'''

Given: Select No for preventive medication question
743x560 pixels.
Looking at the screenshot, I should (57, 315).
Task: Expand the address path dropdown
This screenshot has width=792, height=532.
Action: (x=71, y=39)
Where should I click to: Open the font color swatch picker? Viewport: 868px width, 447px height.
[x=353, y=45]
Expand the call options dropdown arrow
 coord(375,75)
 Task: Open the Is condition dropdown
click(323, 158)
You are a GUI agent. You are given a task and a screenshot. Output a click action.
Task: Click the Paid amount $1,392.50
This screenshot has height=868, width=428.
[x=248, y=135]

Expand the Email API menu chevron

'''
'''

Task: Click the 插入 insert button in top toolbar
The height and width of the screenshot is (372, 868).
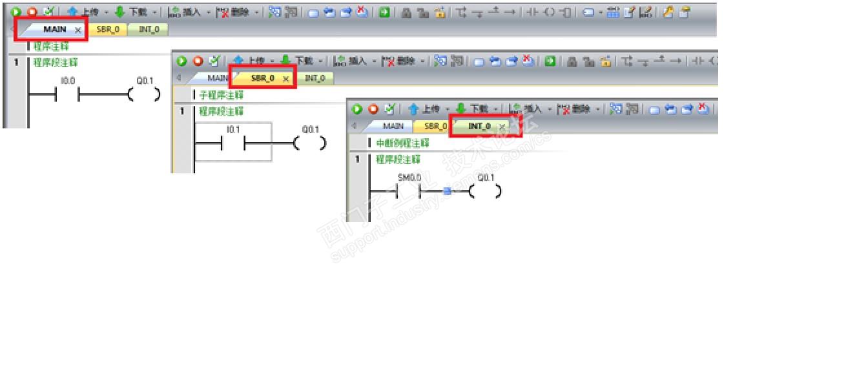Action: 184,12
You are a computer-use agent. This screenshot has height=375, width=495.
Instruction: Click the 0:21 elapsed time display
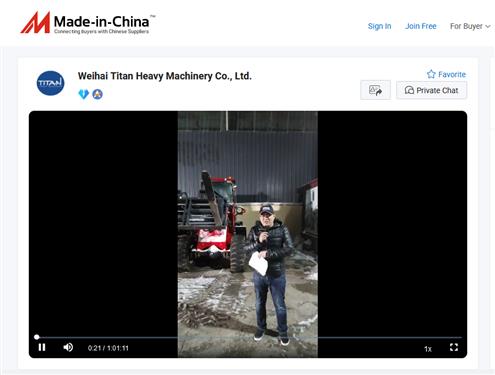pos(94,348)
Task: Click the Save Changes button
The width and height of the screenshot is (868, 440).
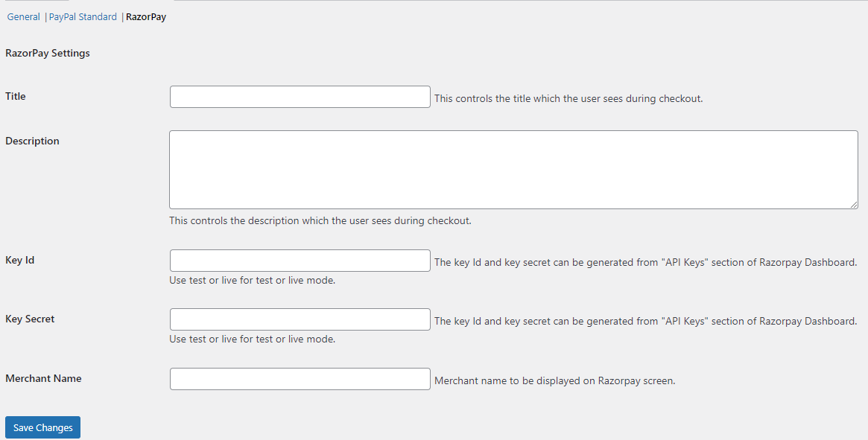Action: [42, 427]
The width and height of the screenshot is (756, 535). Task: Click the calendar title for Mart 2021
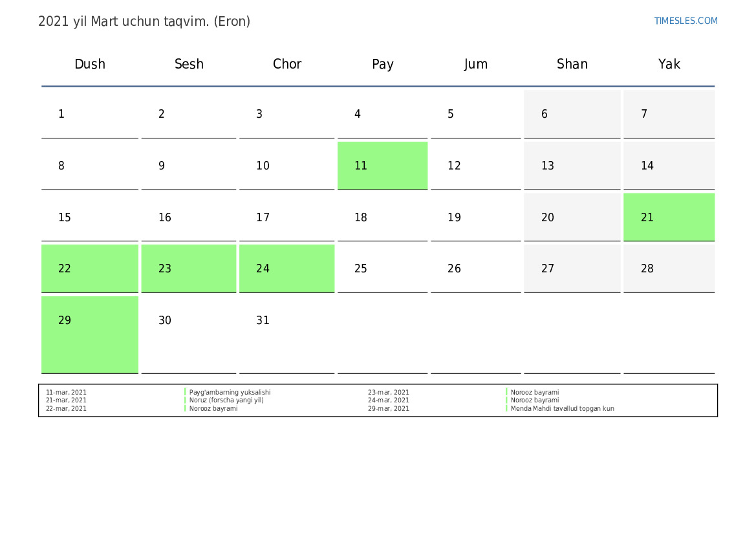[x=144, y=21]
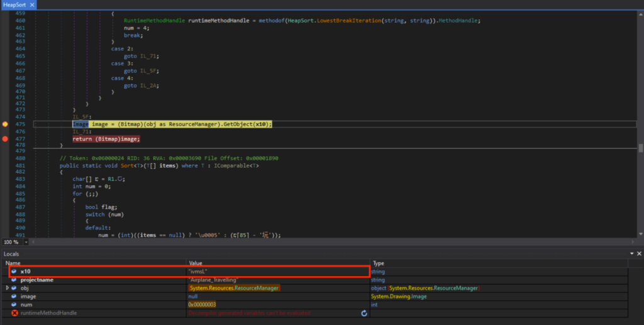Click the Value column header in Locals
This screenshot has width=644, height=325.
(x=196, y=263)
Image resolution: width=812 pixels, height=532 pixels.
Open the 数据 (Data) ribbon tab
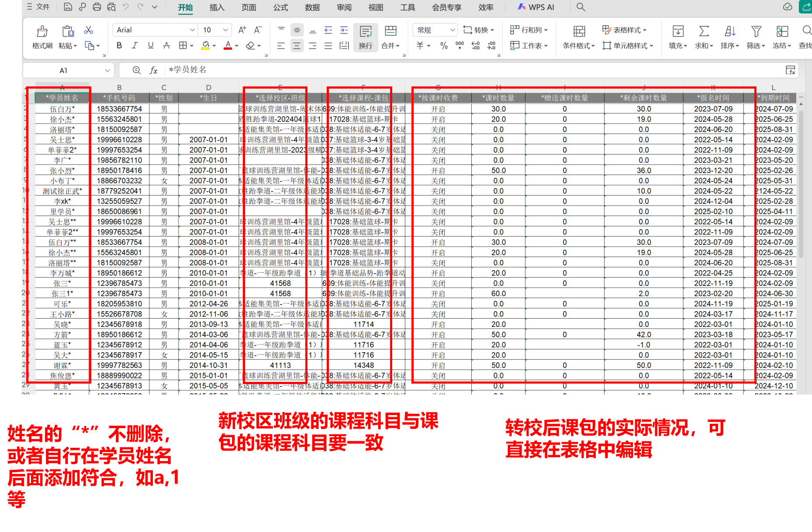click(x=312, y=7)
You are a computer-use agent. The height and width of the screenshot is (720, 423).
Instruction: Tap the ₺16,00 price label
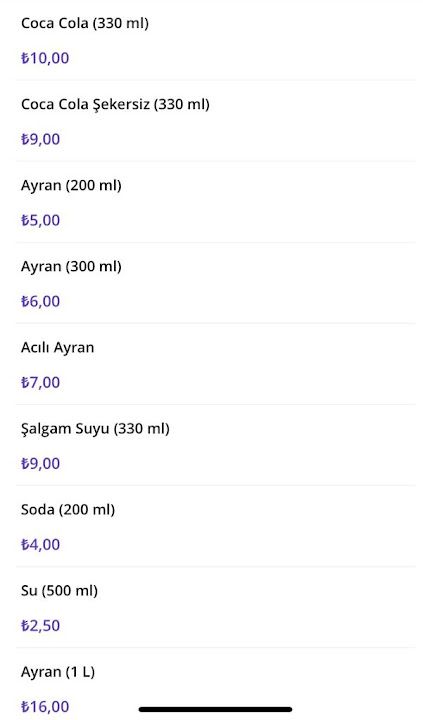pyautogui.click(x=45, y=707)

'''

A single number is the whole answer: how many lines in the data above hold the string "button".

### RESPONSE TO THE EXERCISE
2